Chapman is the subject of two biographies by Sydney Anglicans, by Michael Orpwood, acknowledged by Fudge, and a more recent one by Baden Stace, both noted in Fudge’s talk, who not inaccurately says Chapman is regarded as a saint in Sydney – although “extremely highly regarded” is how this Sydney evangelical would put it. (Update: there’s also a collection of Anecdotes collected by Dave Mansfield.) He mentored a series of ministers in the Sydney Diocese Department of Evangelism, including Phillip Jensen and Steve Chong. It is a fair assumption that Fudge sees himself as gently evening up the history, using the diaries of an opponent of the evangelical surge in Armidale.
“This is a cope,” Fudge begins, indicating the ornate gown he is wearing (pictured above) “I will tell you about copes and why they’re important when I get to that place in the lecture.” He shows photos of Dean Evan Wetherell wearing the cope and says he is using his diaries for his lectures.
“I’m using these diaries for several reasons. Number one, because they’re really important. Number two is because they have been largely unknown. Thirdly, in consequence, they have been very much underutilised. Fourthly, they have been consulted by no scholar in toto. And fifth, I’m using them not only for these talks, but in the forthcoming book because there’s been efforts to censor them and to prevent consultation.”
Fudge reads from the diaries of a 1963 letter from Canon Robert Kirby to then Bishop of Armidale John Stoward Moyes, “Bishop, I’m gonna try to persuade you of the consequences of your Episcopal decisions and actions. The diocese has changed. There’s deep divisions on fundamental issues in Armadale, and it’s been caused chiefly by arrogant young outsiders who have come into the diocese. And I’ve told you all this before Bishop said, Canon Kirby, we shall see. He predicted a determined and largely successful effort to change the Armidale Diocese. Many people are bewildered and they’re confused by what’s happening the next year.”
That next year, 1964, saw Moyes’ retirement after 35 years and the election of an evangelical Bishop, Clive Kerle, from Sydney.

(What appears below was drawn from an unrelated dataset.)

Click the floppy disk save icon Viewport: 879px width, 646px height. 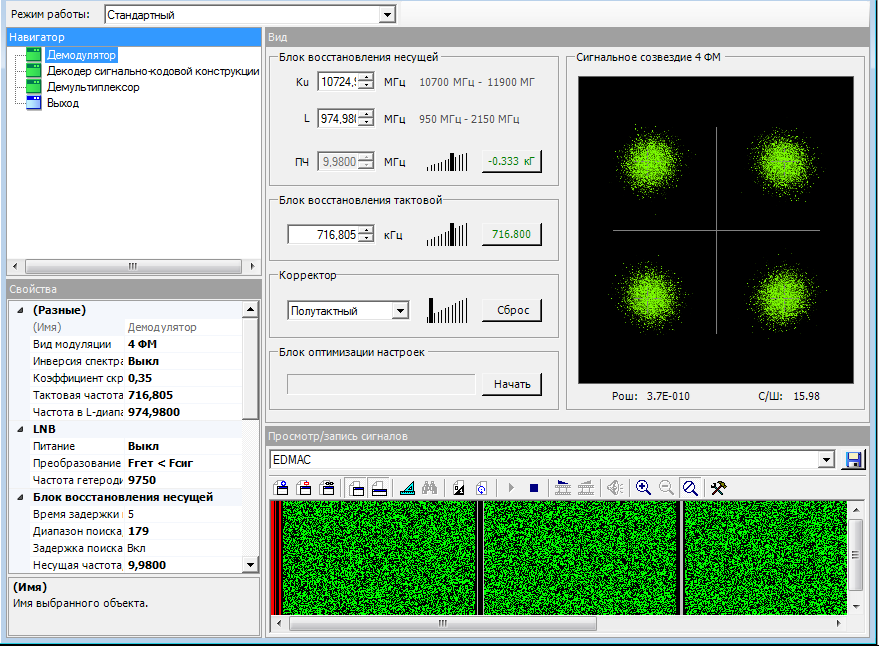pyautogui.click(x=854, y=459)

The 1964 Armidale synod was tough. “I’ve made an effort to speak to every person still living who was in Armidale in 1964 at the Synod. One of the clergy characterised it, and I quote, as ‘a dirty, dirty, misleading, dishonest Synod.’ Oh, surely not. And another member of the House of clergy who went on to be a bishop said the lobbying was, and I quote, ‘ungodly.’ Lay representatives that I have spoken to who attended Synods in the 1960s and seventies were surprised at the quote ‘shenanigans’ at Synod. Some clergy described these synods from the sixties onwards as so full of rivalries and jealousies and tensions you could cut the air with a knife…. and this would increase in the years that followed. I know you’re all shocked. They were not all like this, and truly not all synods and all sessions of Synod were like that. But in 1964, there were a lot of issues at stake.”
The Armidale Express called Clive Kerle the future of the church. And as Fudge disapprovingly points out, that’s what resulted. “The 1964 election Senate in Armadale was a watershed in the history of Anglicanism in this particular province.” A harvest that, as Fudge says, continues to this day.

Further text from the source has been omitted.